Swedroe: Scale’s Effect On Active Performance

January 18, 2017

Investors Undermine Performance
Berk and Green explain that, in their model, “ … investments with active managers do not outperform passive benchmarks because investors competitively supply funds to managers and there are decreasing returns for managers in deploying their superior ability. Managers increase the size of their funds, and their own compensation, to the point at which expected returns to investors are competitive going forward. The failure of managers as a group to outperform passive benchmarks does not imply that they lack skill. Furthermore, the lack of persistence does not imply that differential ability across managers is unrewarded, that gathering information about performance is socially wasteful, or that chasing performance is pointless. It merely implies that the provision of capital by investors to the mutual fund industry is competitive.”

Berk and Green continue: “Performance is not persistent in the model precisely because investors chase performance and make full, rational use of information about funds’ histories in doing so. High performance is rationally interpreted by investors as evidence of the manager’s superior ability.
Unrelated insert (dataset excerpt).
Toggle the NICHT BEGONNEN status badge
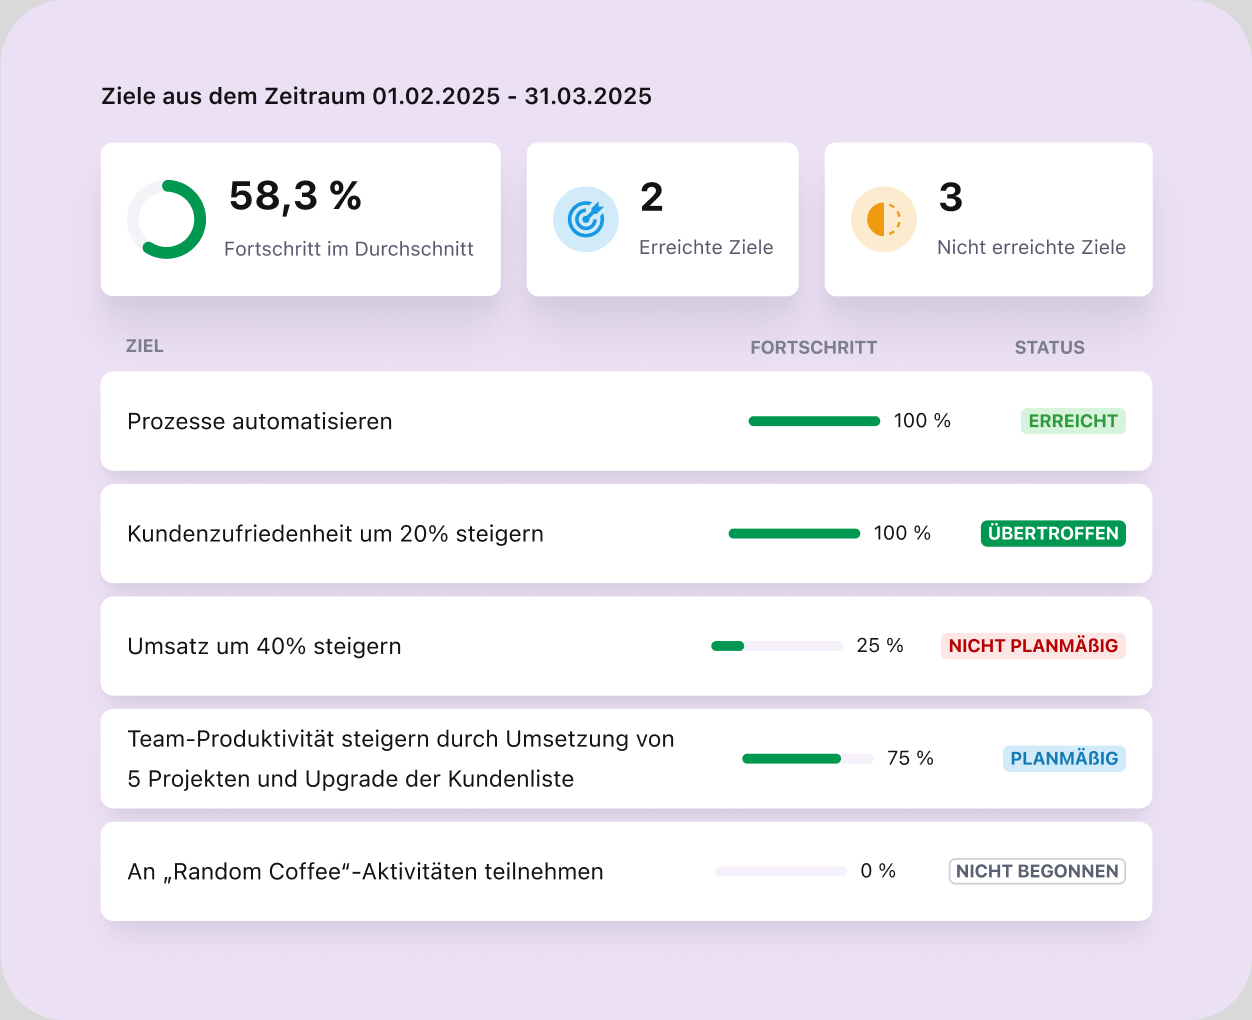 tap(1037, 871)
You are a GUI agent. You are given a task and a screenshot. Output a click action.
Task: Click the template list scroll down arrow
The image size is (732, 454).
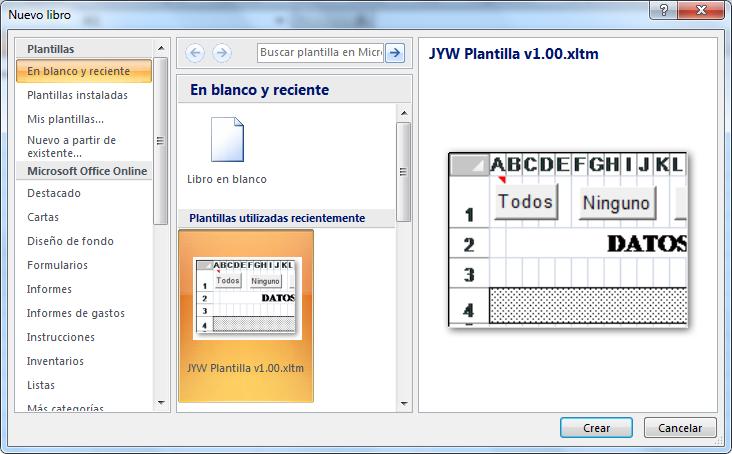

New money flows to the fund to the point at which expected excess returns going forward are competitive. This process necessarily implies that investors cannot expect to make positive excess returns, so superior performance cannot be predictable. The response of fund flows to performance is simply evidence that capital flows to investments in which it is most productive.”

Harvey and Liu also found that industry-level scale had a significant impact, estimating that a 1% increase in industry scale implies a 0.05% drop in per-year alpha for the average fund. They concluded that the impact of scale at the individual fund level is higher (more than twice as high, in fact) than at the industry level.

They added that the impact of fund size can be estimated with a much higher precision than the impact of industry size (the 90% confidence ranges were much tighter for fund size).

Scale Isn’t The Only Issue

Unfortunately, diseconomies of scale aren’t the only problem for successful actively managed funds. Thanks to Richard Evans, Javier Gil-Bazo and Marc Lipson, authors of the November 2016 study “Diseconomies of Scope and Mutual Fund Manager Performance,” we have another explanation for this lack of persistence. Their study covered the U.S. fund industry over the period 1997 through 2015, and about 10,000 funds.

The authors investigated the changes in the performance of mutual fund managers that result from alterations in the scope of their duties.

First, as we would expect, they confirmed that the scope of manager responsibilities is expanded in response to positive past performance. They found that managers with higher relative four-factor (beta, size, value and momentum) alphas see an expansion in the scope of their responsibilities, defined as an increase in the number of funds under control or an increase in the total size of assets under management following a change in control (a reallocation of funds) that keeps the number of funds constant.

They also found that managers with lower relative alphas see a similarly defined contraction in their scope of responsibilities.